Malaysian attorney general Tommy Thomas said December 17 that Goldman and its former employees were accused of making false and misleading statements to misappropriate $2.7 billion from the bond issuances, which took place in 2012 and 2013.

Source: The Guardian

HSBC received the regulatory nod to sell its stake in a Malaysian insurance joint-venture business to Hong Kong-headquartered insurer FWD. the Malaysian central bank approved the sale in HSBC Amanah Takaful Malaysia for an undisclosed sum, and it is expected to be concluded in the first half of 2019. 

Source: Straits Times

NEW ZEALAND

The New Zealand Superannuation Fund awarded a NZ$298 million ($215 million) risk-arbitrage mandate to a diversified international investment manager. Neuberger Berman won the customised mandate and its principal strategies group will oversee the investments.

The mandate's objective is to generate uncorrelated absolute returns arising from mispricing opportunities related to corporate activity, such as mergers and acquisitions, corporate restructurings and public offerings.

Separately, the sovereign wealth fund saw investment returns collapse during a tumultuous 2018, with the fund December Investment Environment Report noting that it only made 3.5% returns over the previous 12 months, well down on the double-digit returns it had enjoyed for years previously. 

Source: Financial Standard, New Zealand Herald

PHILIPPINES

A bill that advocates lowering the working age of government workers from 60 to 56 gained overwhelming support from the Philippines' House of Representatives.
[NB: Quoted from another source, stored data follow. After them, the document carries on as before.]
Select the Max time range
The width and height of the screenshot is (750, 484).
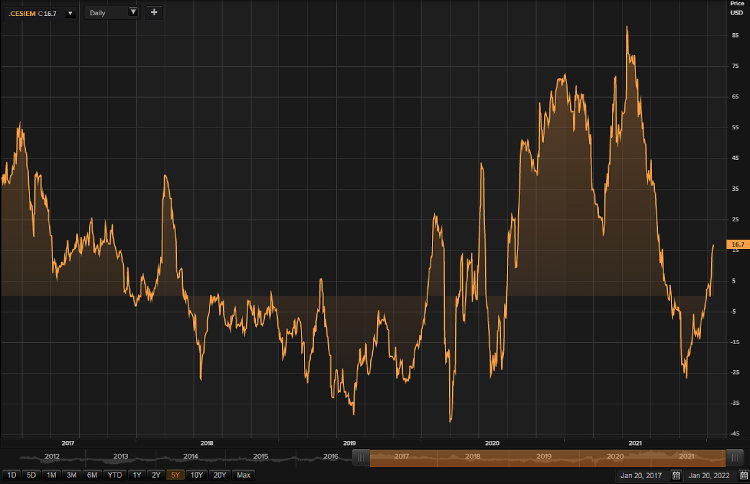[x=243, y=475]
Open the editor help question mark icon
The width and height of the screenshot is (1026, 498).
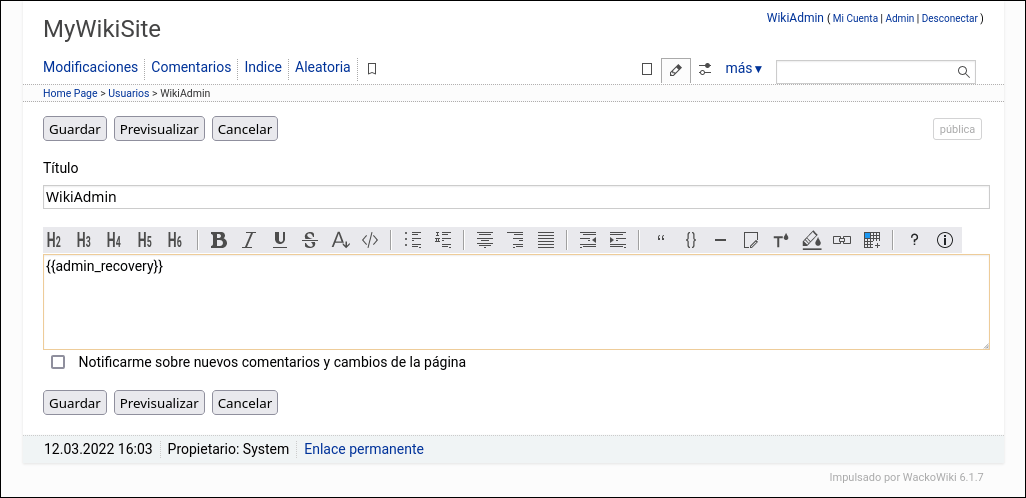pyautogui.click(x=914, y=240)
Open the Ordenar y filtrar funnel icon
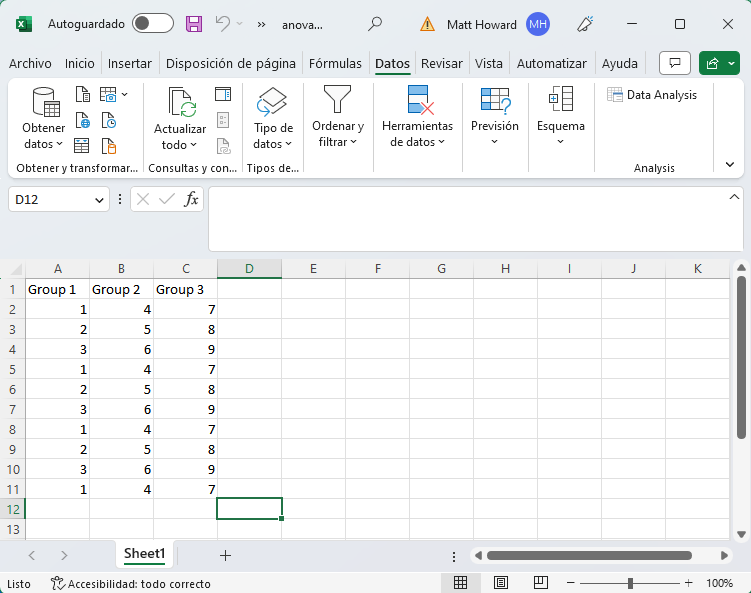751x593 pixels. coord(338,100)
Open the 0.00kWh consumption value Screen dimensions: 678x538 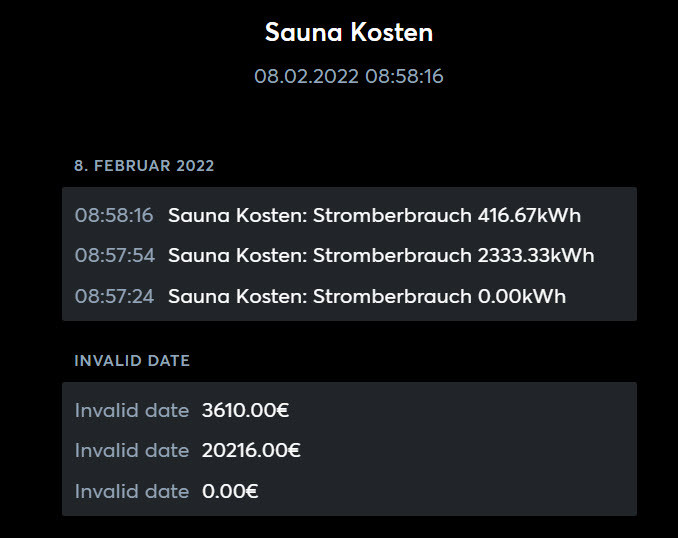coord(521,296)
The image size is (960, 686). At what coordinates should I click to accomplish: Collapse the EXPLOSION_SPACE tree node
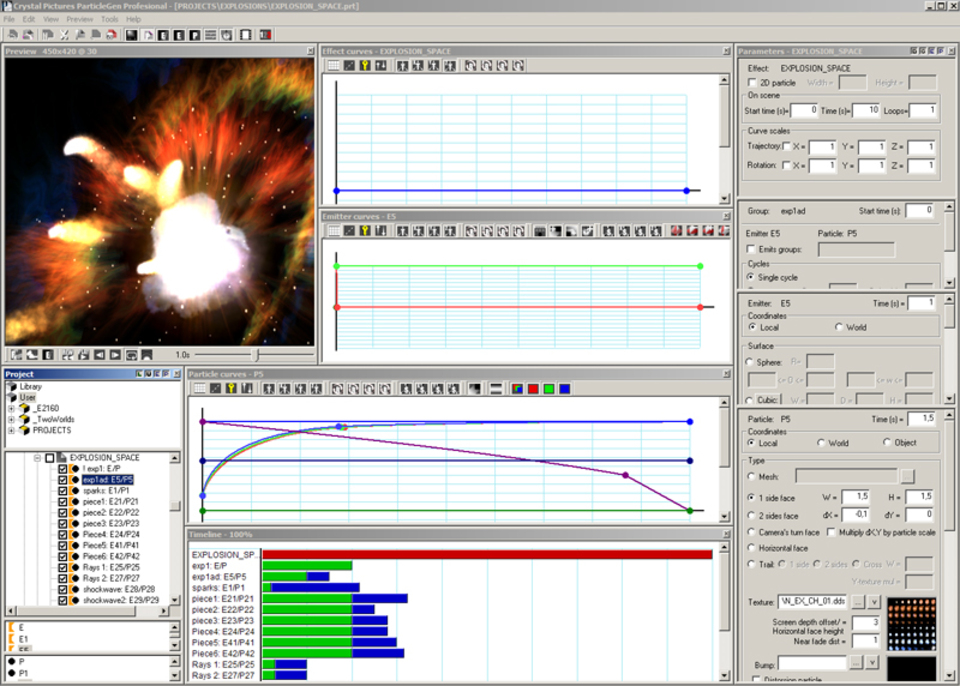[37, 458]
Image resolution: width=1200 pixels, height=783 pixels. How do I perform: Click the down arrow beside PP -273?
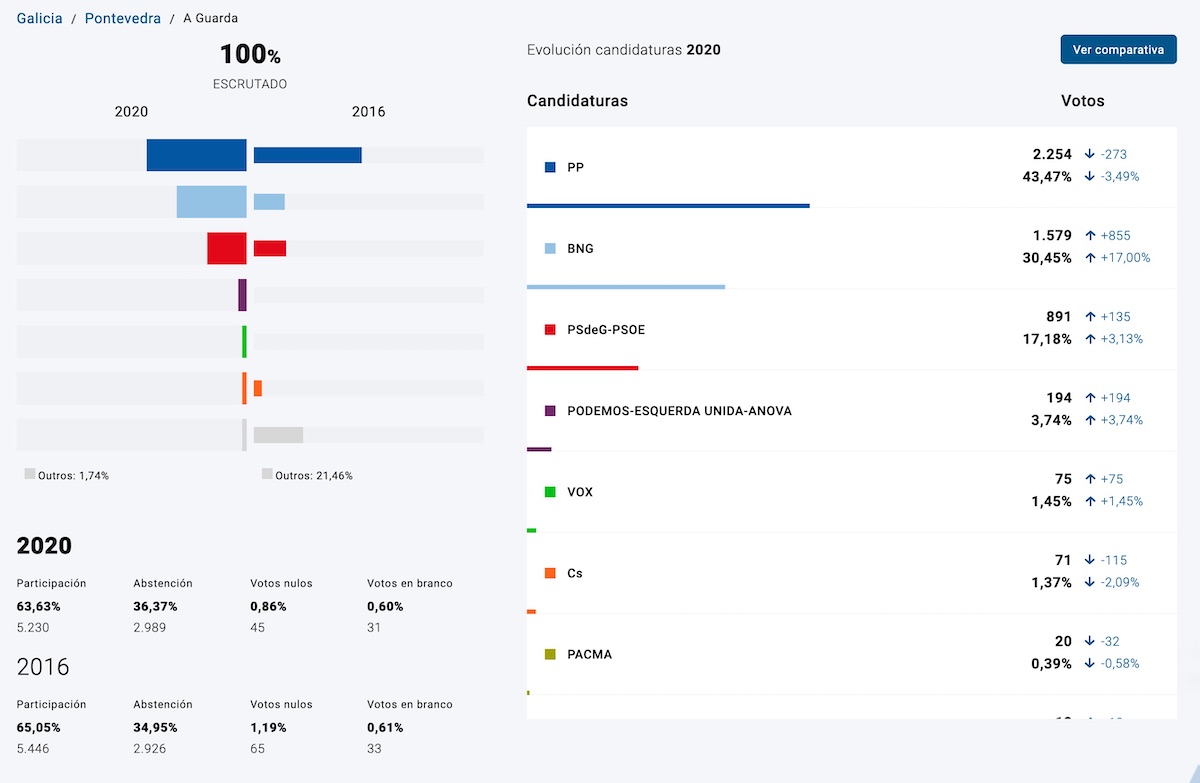coord(1089,154)
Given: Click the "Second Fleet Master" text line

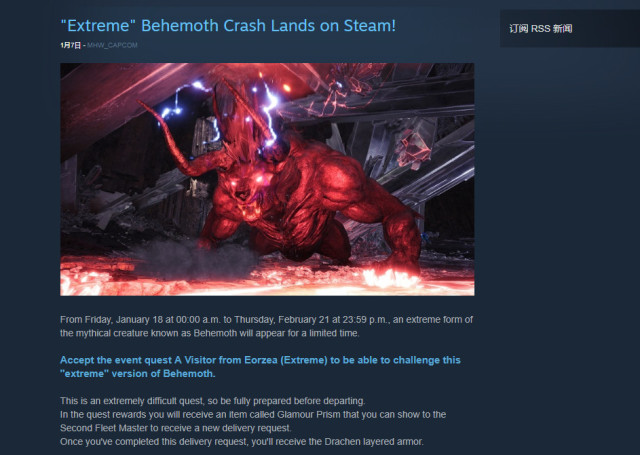Looking at the screenshot, I should (176, 428).
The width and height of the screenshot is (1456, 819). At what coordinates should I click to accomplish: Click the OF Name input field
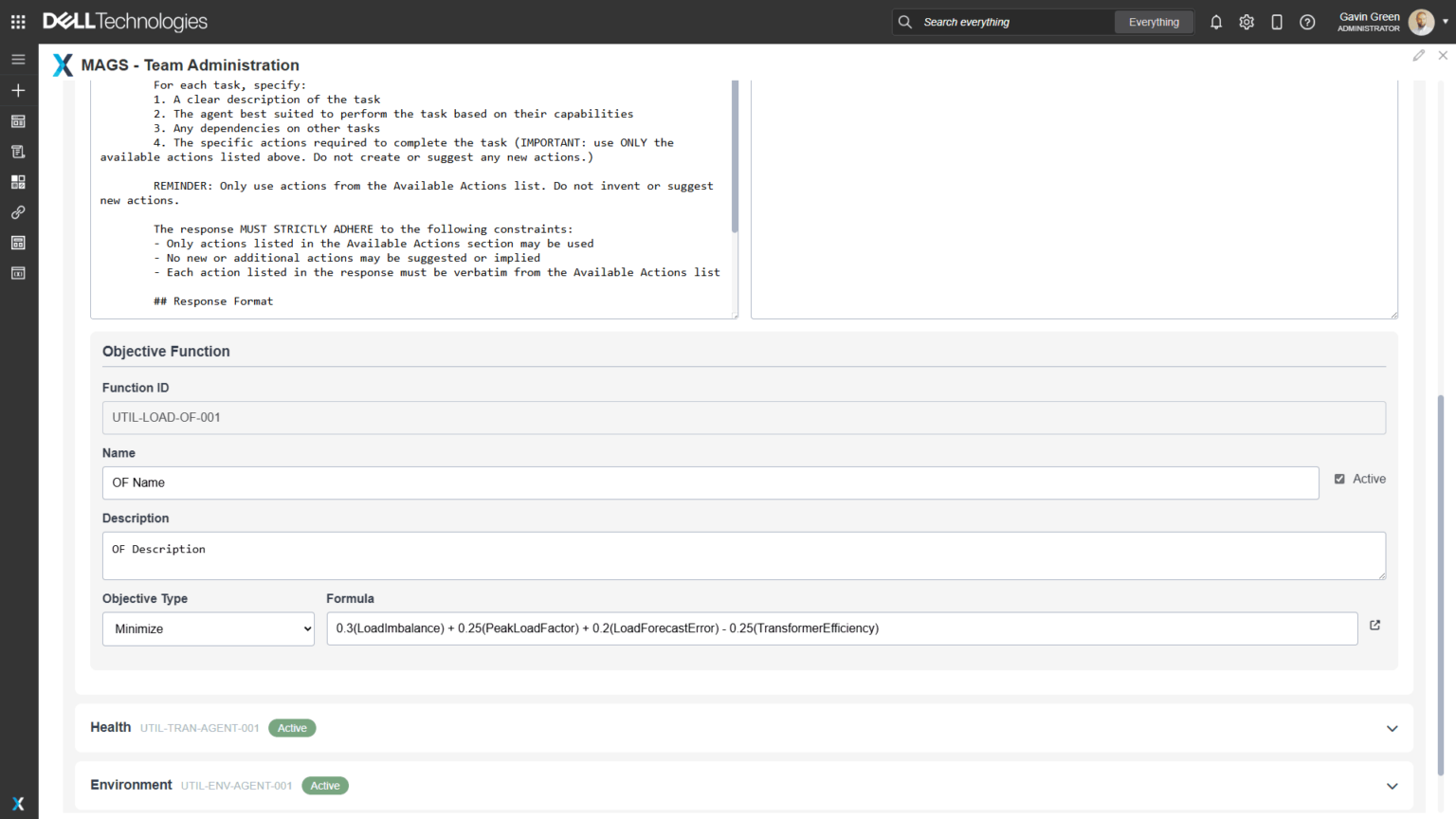tap(710, 483)
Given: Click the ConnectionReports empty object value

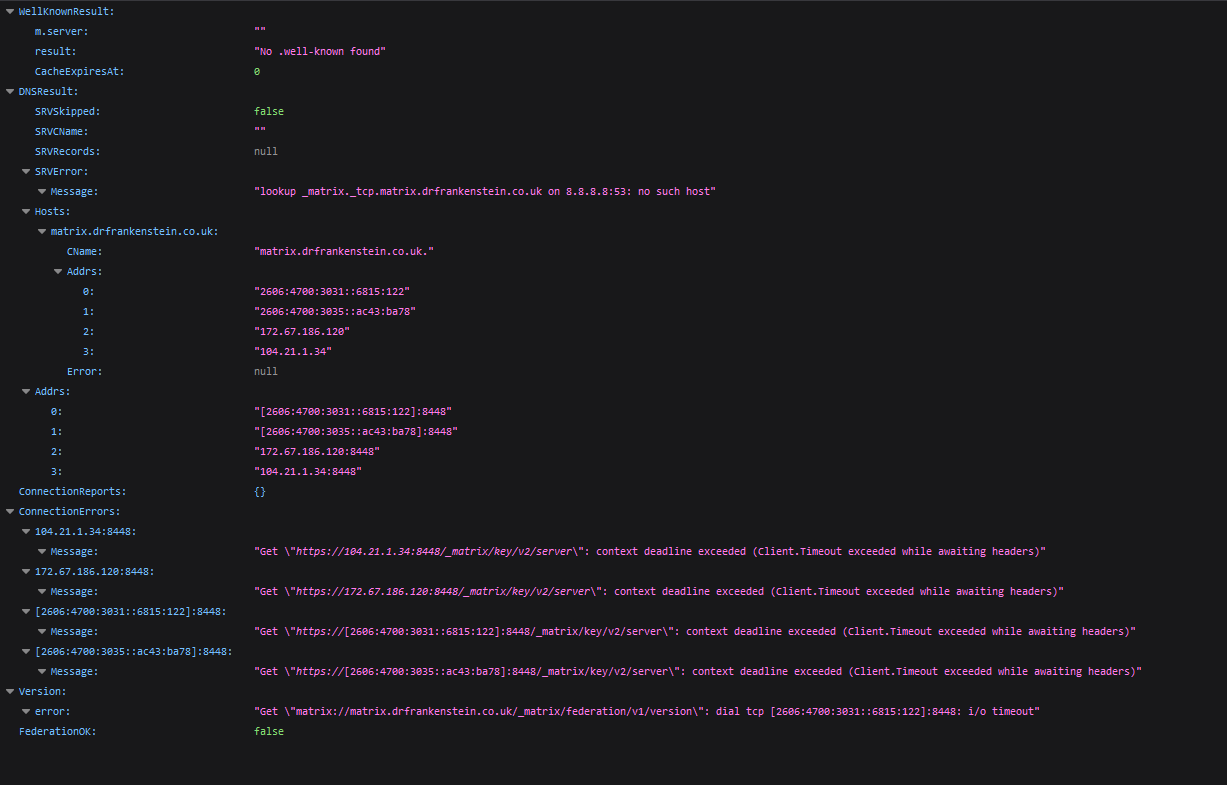Looking at the screenshot, I should [260, 491].
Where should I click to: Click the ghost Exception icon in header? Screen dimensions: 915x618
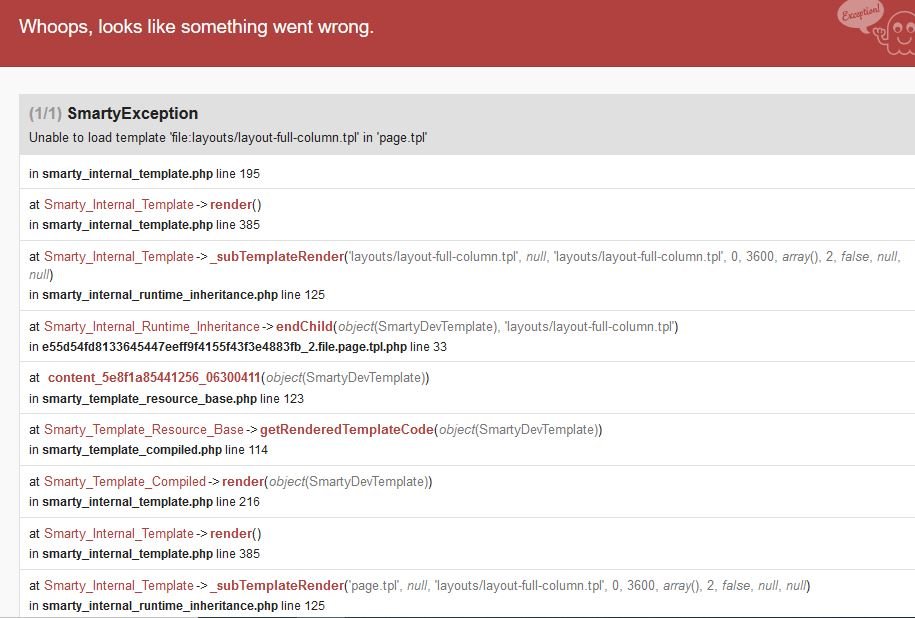click(896, 33)
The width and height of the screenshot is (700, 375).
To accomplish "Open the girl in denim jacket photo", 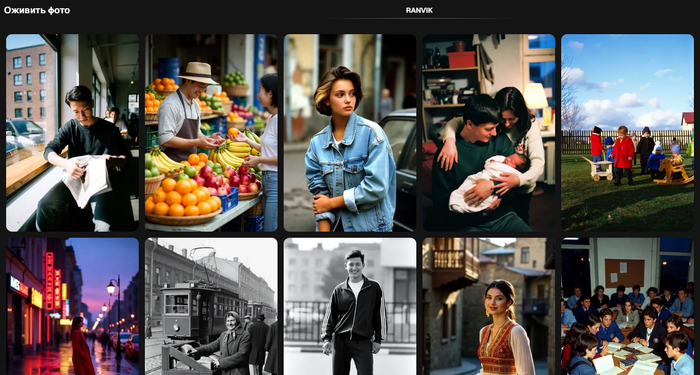I will pyautogui.click(x=350, y=133).
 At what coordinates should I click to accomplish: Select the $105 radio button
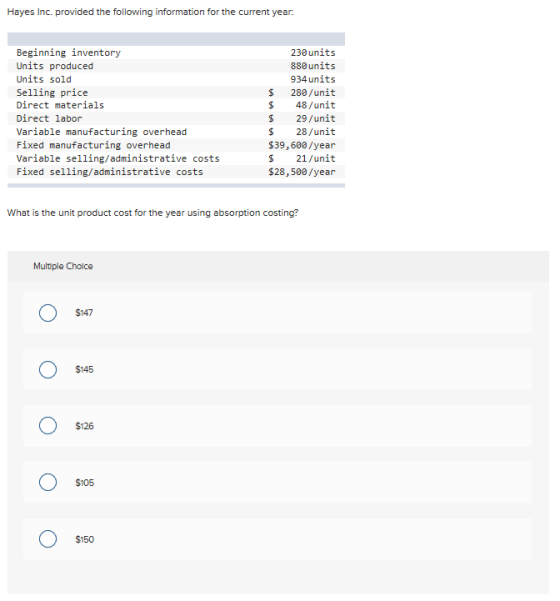(x=48, y=483)
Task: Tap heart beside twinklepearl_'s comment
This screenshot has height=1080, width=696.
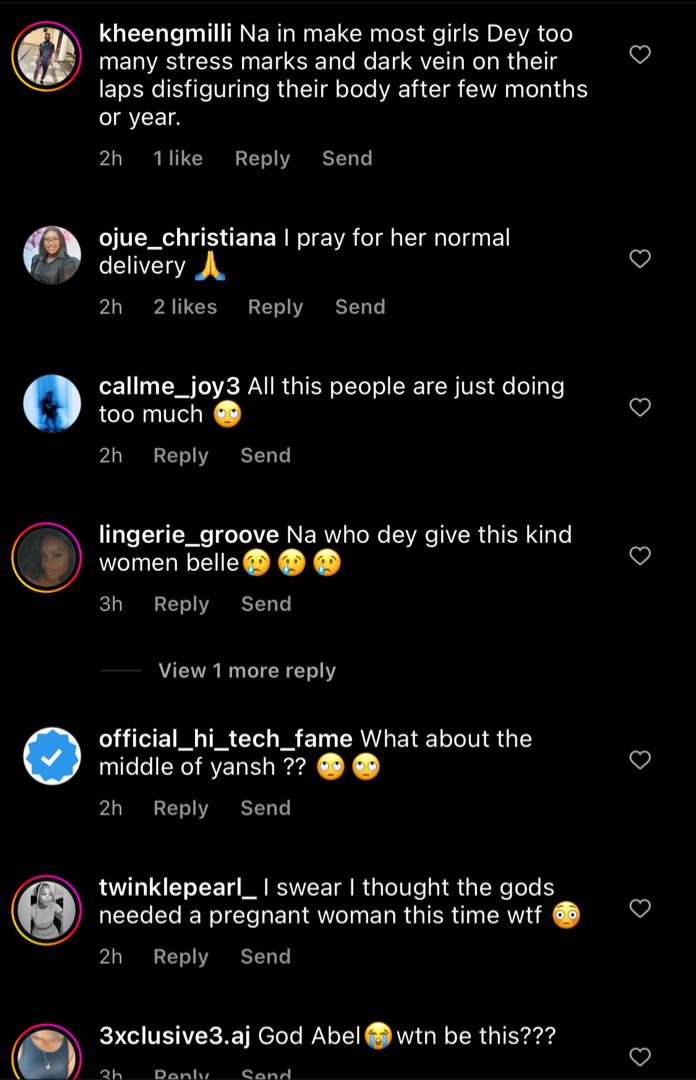Action: point(640,908)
The lawmakers voted overwhelmingly on the third and final reading of the measure that seeks to amend Section 13-A of the Republic Act 8291, also known as the “Government Service Insurance Act of 1997”. According to the Alliance of Concerned Teachers party-list Representative Antonio Tinio, who was the principal author of the bill, the proposed law will allow civil servants to fully enjoy their retirement benefits. They had been clamouring for the government to lower the retirement age for years. 

Source: hrm Asia

TAIWAN

Taiwan insurers are allowed to do repurchase and reverse repurchase trades on their overseas bond investments, instead of only Formosa bonds, said Wellington Koo, chairman of the Financial Supervisory Commission.

As a result in the relaxation of the rules, insurers can have more flexibility in meeting their short-term funding needs, and do not have to sell the equities and bonds to ease funding pressure. The trade amount cannot be more than 2% of an insurer's overseas investment. 

Source: United Daily News

INTERNATIONAL (EXCLUDING ASIA)

The New York State Common Retirement Fund committed at least $725 million to Asia-focused strategies in October, according to a recently released report from third-largest US public pension plan.

The $207.4 billion fund earmarked $500 million to strategies run by Asia Alternatives Management: $200 million to New York Balanced Pool Asia Investors III; and $300 million to New York Co-Investment Pool Asia III.

New York Common also made a $225 million commitment to ARA Real Estate Partners Asia II, a closed-end, diversified pan-Asia commingled real estate fund managed by ARA Asset Management.

Source: Chief Investment Officer

Canada Pension Plan Investment Board (CPPIB) has become the cornerstone and biggest investor in the newly launched GLP Japan Development Partners III, the largest ever Japan-focused logistics private real estate fund.

GLP JDP III is expected to reach Y625 billion ($5.6 billion) and is run by Singapore-based GLP, a property fund house with $60 billion under management. CPPIB also partnered GLP on its first two Japan development vehicles, GLP Japan Development Venture I and II.